Background: Psychosis is a multifactorial disorder and one among the top 15 causes of disability worldwide. Availability of complex, expensive and incomplete treatment modalities for psychosis increases the need of more investigations in understanding the pathophysiology and prevent development of the disease at an early stage. The current thesis focuses on the therapeutic role of omega-3 fatty acids (FAs) and investigates the biological mechanism underpinning the omega-3 related clinical outcome at clinical high risk (CHR) of psychosis.
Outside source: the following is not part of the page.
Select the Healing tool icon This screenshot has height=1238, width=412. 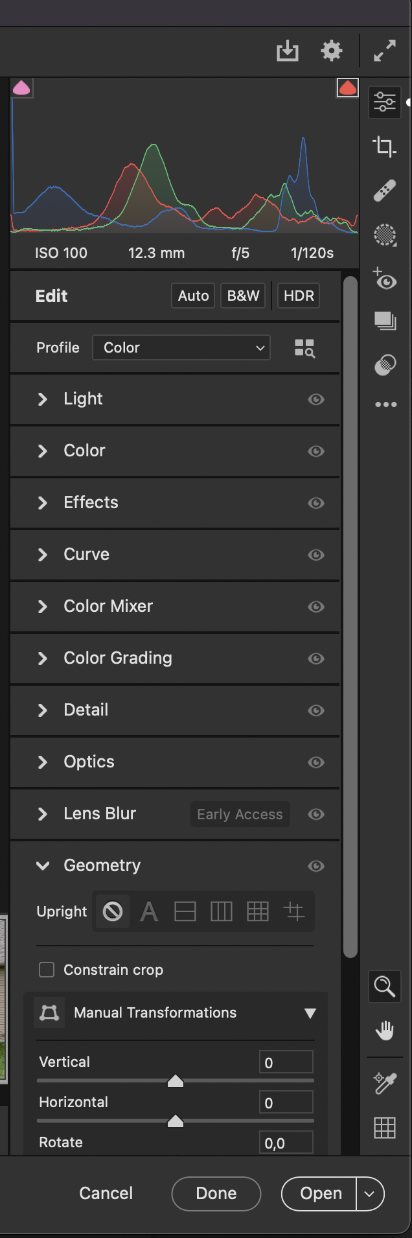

Methods: Initially, a systematic literature was performed to understand the existing evidence of omega-3 associated improvement in functional outcome in CHR participants. Then using baseline and follow-up plasma samples of the CHR subjects from the NEURAPRO clinical trial, the role of plasma immune markers and the plasma proteomic pathways on omega-3 associated improvement in clinical outcome was investigated. A total of 285 CHR participants aged 18.97 ± 4.49 years (mean ± SD) were included in this study. The molecular percentage of erythrocyte membrane FAs levels which are the markers of dietary omega-3 intake were quantified using the gas-chromatography. First the mediating role of plasma immune markers on omega-3 associated clinical outcomes was investigated. Secondly, using support vector machine learning techniques, we evaluated whether a combination of biological and clinical variables could predict future functional outcome in CHR individuals. Finally, using mass-spectrometry based proteomic analysis at baseline and 6-month follow-up plasma samples, we investigated the plasma proteomic pathways associated with omega-3 FAs and the mediating role of plasma proteins on omega-3 associated clinical improvement in psychosis. 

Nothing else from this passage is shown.